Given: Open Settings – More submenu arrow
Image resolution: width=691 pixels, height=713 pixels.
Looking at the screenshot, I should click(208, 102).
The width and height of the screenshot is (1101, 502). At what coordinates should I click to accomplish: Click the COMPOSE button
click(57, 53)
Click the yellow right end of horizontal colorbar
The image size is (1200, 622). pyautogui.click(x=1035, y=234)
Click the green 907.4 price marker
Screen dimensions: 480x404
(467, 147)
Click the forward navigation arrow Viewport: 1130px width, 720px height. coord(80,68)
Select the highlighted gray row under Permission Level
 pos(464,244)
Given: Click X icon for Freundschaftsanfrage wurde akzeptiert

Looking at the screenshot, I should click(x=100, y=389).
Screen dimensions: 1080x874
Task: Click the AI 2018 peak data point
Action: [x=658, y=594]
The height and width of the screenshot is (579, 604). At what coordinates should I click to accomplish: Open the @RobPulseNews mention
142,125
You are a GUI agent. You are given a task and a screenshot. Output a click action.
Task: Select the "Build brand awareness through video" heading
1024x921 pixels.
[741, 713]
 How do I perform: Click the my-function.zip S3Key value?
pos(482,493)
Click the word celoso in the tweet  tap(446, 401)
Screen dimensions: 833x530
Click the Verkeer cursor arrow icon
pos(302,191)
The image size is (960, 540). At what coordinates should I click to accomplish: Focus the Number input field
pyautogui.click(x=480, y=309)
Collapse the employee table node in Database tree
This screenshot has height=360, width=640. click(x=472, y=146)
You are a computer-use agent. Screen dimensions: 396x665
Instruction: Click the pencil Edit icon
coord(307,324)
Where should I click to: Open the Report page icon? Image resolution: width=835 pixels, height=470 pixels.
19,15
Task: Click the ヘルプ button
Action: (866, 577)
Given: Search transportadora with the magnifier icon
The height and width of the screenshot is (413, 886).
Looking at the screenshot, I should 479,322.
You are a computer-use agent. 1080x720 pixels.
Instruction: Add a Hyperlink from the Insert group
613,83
══════
Set the entries down again, unchanged and complete.

#### [Output below]
Given: Open Settings – More submenu arrow
Image resolution: width=691 pixels, height=713 pixels.
Looking at the screenshot, I should click(208, 102).
The width and height of the screenshot is (1101, 502). At what coordinates should I click to accomplish: Click the COMPOSE button
click(57, 53)
Click the yellow right end of horizontal colorbar
The image size is (1200, 622). pyautogui.click(x=1035, y=234)
Click the green 907.4 price marker
Screen dimensions: 480x404
(467, 147)
Click the forward navigation arrow Viewport: 1130px width, 720px height. coord(80,68)
Select the highlighted gray row under Permission Level
 pos(464,244)
Given: Click X icon for Freundschaftsanfrage wurde akzeptiert

Looking at the screenshot, I should click(x=100, y=389).
Screen dimensions: 1080x874
Task: Click the AI 2018 peak data point
Action: [x=658, y=594]
The height and width of the screenshot is (579, 604). At what coordinates should I click to accomplish: Open the @RobPulseNews mention
142,125
You are a GUI agent. You are given a task and a screenshot. Output a click action.
Task: Select the "Build brand awareness through video" heading
1024x921 pixels.
[741, 713]
 How do I perform: Click the my-function.zip S3Key value?
pos(482,493)
Click the word celoso in the tweet  tap(446, 401)
Screen dimensions: 833x530
Click the Verkeer cursor arrow icon
pos(302,191)
The image size is (960, 540). At what coordinates should I click to accomplish: Focus the Number input field
pyautogui.click(x=480, y=309)
Collapse the employee table node in Database tree
This screenshot has height=360, width=640. click(x=472, y=146)
You are a computer-use agent. Screen dimensions: 396x665
Instruction: Click the pencil Edit icon
coord(307,324)
Where should I click to: Open the Report page icon? Image resolution: width=835 pixels, height=470 pixels.
19,15
Task: Click the ヘルプ button
Action: (866, 577)
Given: Search transportadora with the magnifier icon
The height and width of the screenshot is (413, 886).
Looking at the screenshot, I should 479,322.
You are a computer-use agent. 1080x720 pixels.
Instruction: Add a Hyperlink from the Insert group
613,83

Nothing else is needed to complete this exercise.